Don't even fork a PAM-subprocess if "NoPAM" option is set

diff --git a/src/ngircd/irc-login.c b/src/ngircd/irc-login.c
index 0bcbe3edc5b45ec0e36f8124137dc96872892353..8ac5471ad488bfd36eaf1067969263ff6aa5778f 100644 (file)
--- a/src/ngircd/irc-login.c
+++ b/src/ngircd/irc-login.c
@@ -778,6 +778,17 @@ Hello_User(CLIENT * Client)
        assert(Client != NULL);
        conn = Client_Conn(Client);
 
+       if (Conf_NoPAM) {
+               /* Don't do any PAM authentication at all, instead emulate
+                * the beahiour of the daemon compiled without PAM support:
+                * because there can't be any "server password", all
+                * passwords supplied are classified as "wrong". */
+               if(Client_Password(Client)[0] == '\0')
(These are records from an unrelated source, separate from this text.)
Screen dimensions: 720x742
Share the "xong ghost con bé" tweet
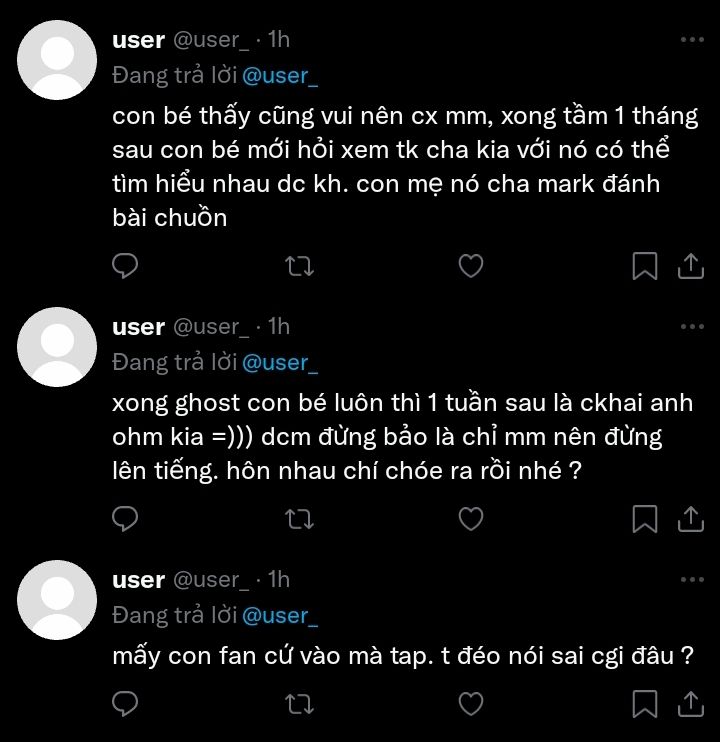(x=690, y=518)
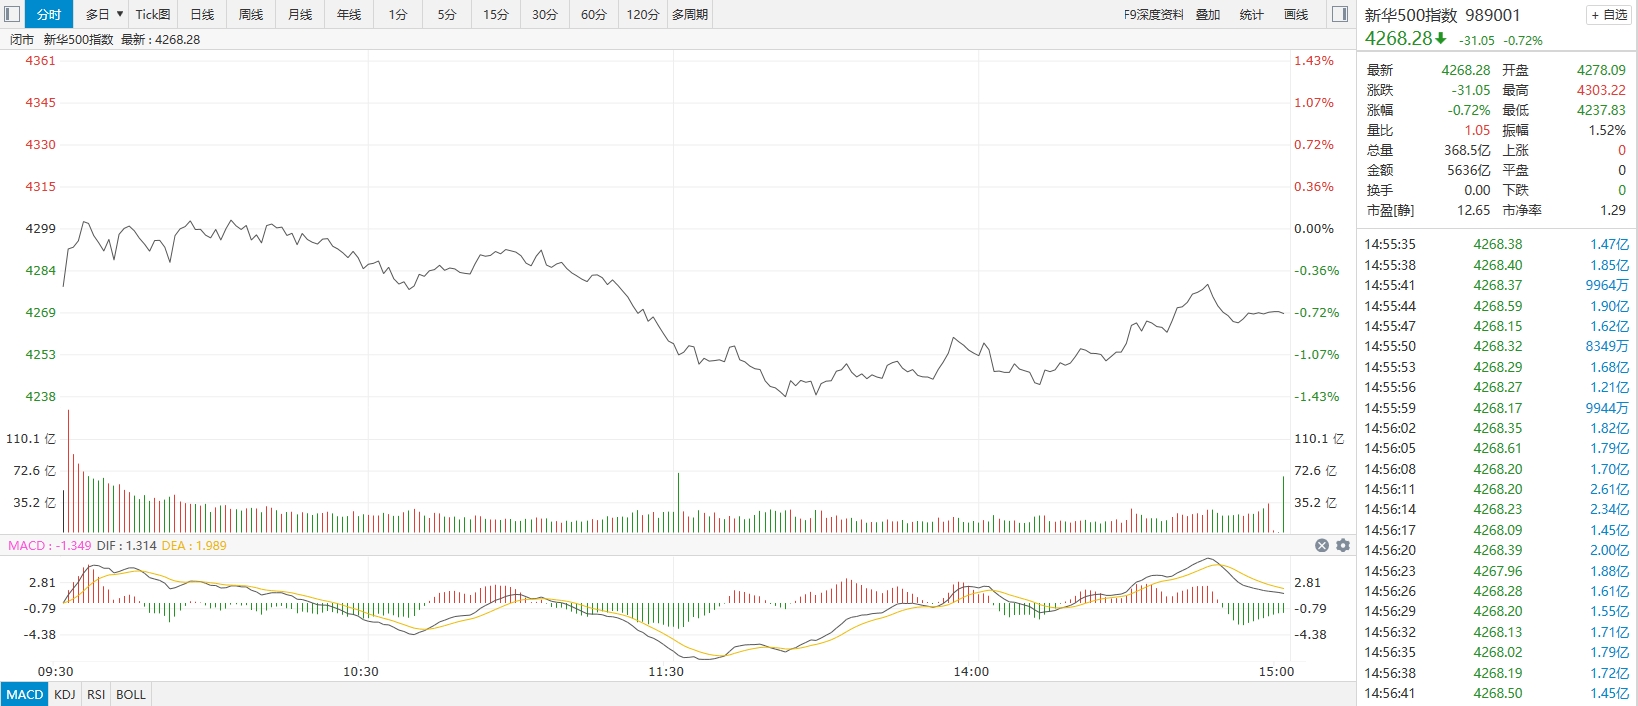Toggle the left sidebar panel icon
The width and height of the screenshot is (1638, 706).
click(12, 14)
+                       return Hello_User_PostAuth(Client);
+               Reject_Client(Client);
+               return DISCONNECTED;
+       }
+
        pid = Proc_Fork(Conn_GetProcStat(conn), pipefd, cb_Read_Auth_Result);
        if (pid > 0) {
                LogDebug("Authenticator for connection %d created (PID %d).",
@@ -786,10 +797,7 @@ Hello_User(CLIENT * Client)
        } else {
                /* Sub process */
                Log_Init_Subprocess("Auth");
-               if (Conf_NoPAM) {
-                       result = (Client_Password(Client)[0] == '\0');
-               } else
-                       result = PAM_Authenticate(Client);
+               result = PAM_Authenticate(Client);
                write(pipefd[1], &result, sizeof(result));
                Log_Exit_Subprocess("Auth");
                exit(0);